The study found the cost of fraud rose 10% to 16% across APAC from 2019 pre-pandemic levels. TheLexisNexis Fraud Multiplier determined that for every US$1 lost to fraud costs the organisation an average of US$3.99, compared to US$3.50 in 2019. The cost of fraud per transaction was higher than average, costing digital banks and alternative lenders US$6.33. Other new payment channels, such as Buy Now Pay Later (BNPL) and digital wallets, cost businesses US$4.75 for every dollar lost to fraud.  

Fraudsters evolved tactics in parallel with the changes in consumer behaviour brought on by the pandemic. A recent Cybercrime Report showed consumers made a significant shift to mobile transactions, which now accounts for 75% of all transaction traffic globally. While in-person transactions remain the most popular point-of-sale channel, fraud occurs more in online channels than mobile channels. Within the mobile channel, 34% of fraud occurs through mobile web browsers.   

Fraudsters target alternative finance providers 

Competition in the BNPL market is accelerating globally, led by local, homegrown players across markets, according to the study. BNPL providers recorded a 65% jump in new account creations, which aligns with the strong growth in remote online and mobile transactions. However, BNPL providers also account for more than one-tenth of payment losses, which is disproportionately higher than the average volume of transactions through other payment channels. 

Identity verification challenges 

The top contributor to fraud losses for businesses remains the inability to identify synthetic identities and verifying and authenticating identities using attributes such as phone numbers, email addresses, behavioural analysis and devices. E-commerce merchants in particular find identity verification challenging since it requires finding a balance between providing a seamless customer experience and implementing step-up authentication and security measures. 
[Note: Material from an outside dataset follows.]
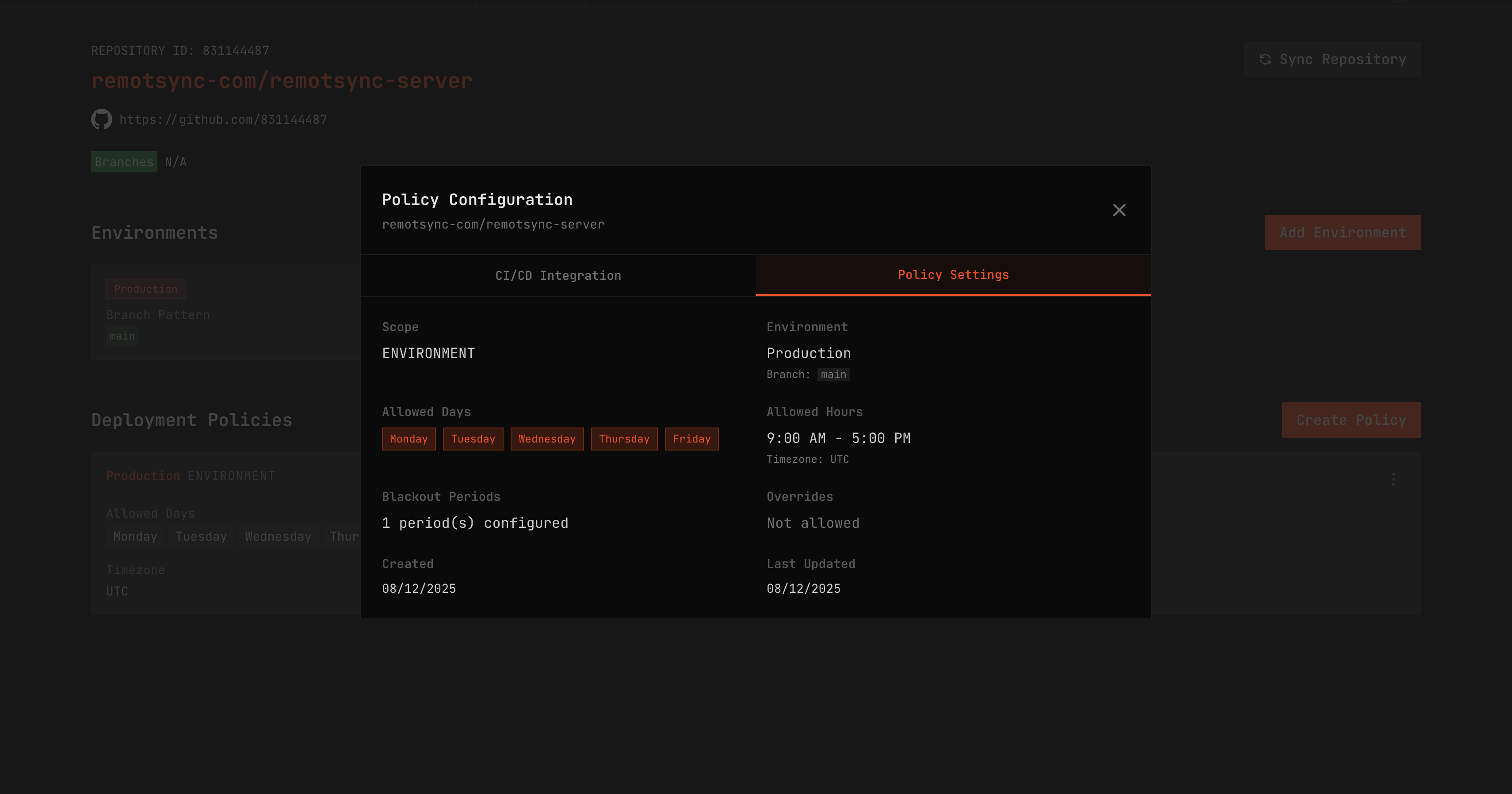Close the Policy Configuration dialog

[x=1119, y=210]
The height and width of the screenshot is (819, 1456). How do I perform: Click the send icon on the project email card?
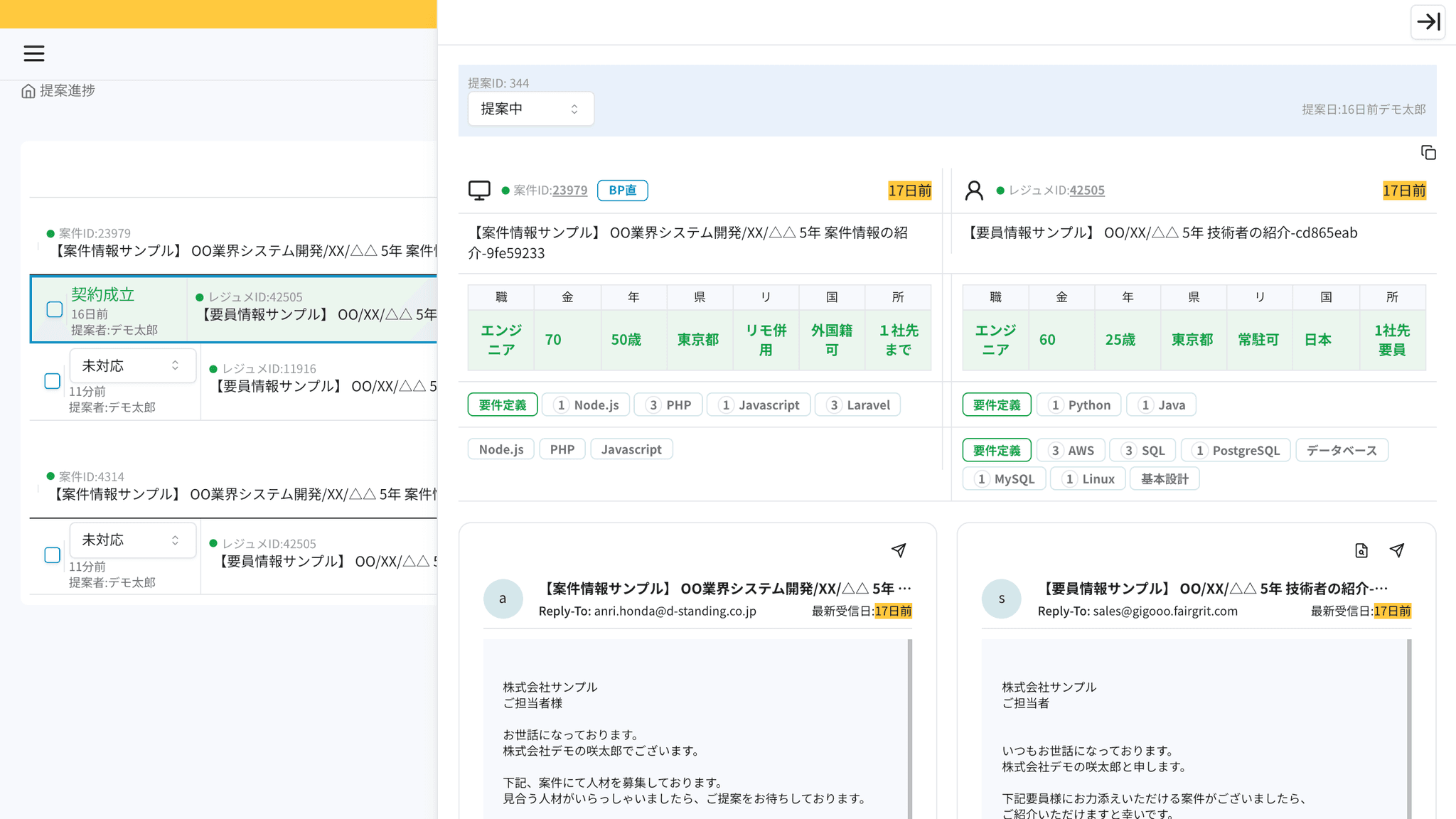click(899, 550)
Adoption of a fraud management framework 

Almost all digital banks and alternative finance providers including BNPL and digital wallets have not yet fully integrated cybersecurity and operations into fraud prevention processes. Findings also show that organisations are not widely using Artificial Intelligence (AI) and Machine Learning (ML) models for fraud detection, weakening mitigation efforts. Percentage of organisations using various capabilities to fight fraud: 

  • Rules-based approaches – 52% 
  • Crowdsourcing – 36% 
  • Social media intelligence – 33% 
  • Cybersecurity alerts – 25% 
  • AI/ML models – 21% 

“Fraud is sophisticated and evolving exceedingly fast. We are seeing a high volume of fraud attempts following a continued shift towards digital channels spurred by the pandemic,” said Thanh Tai, Director of Fraud and Identity Strategy, LexisNexis Risk Solutions. “This means businesses must integrate a fraud detection and prevention approach with both physical and digital identity attributes to enhance customer experience, stay competitive and avoid losses.”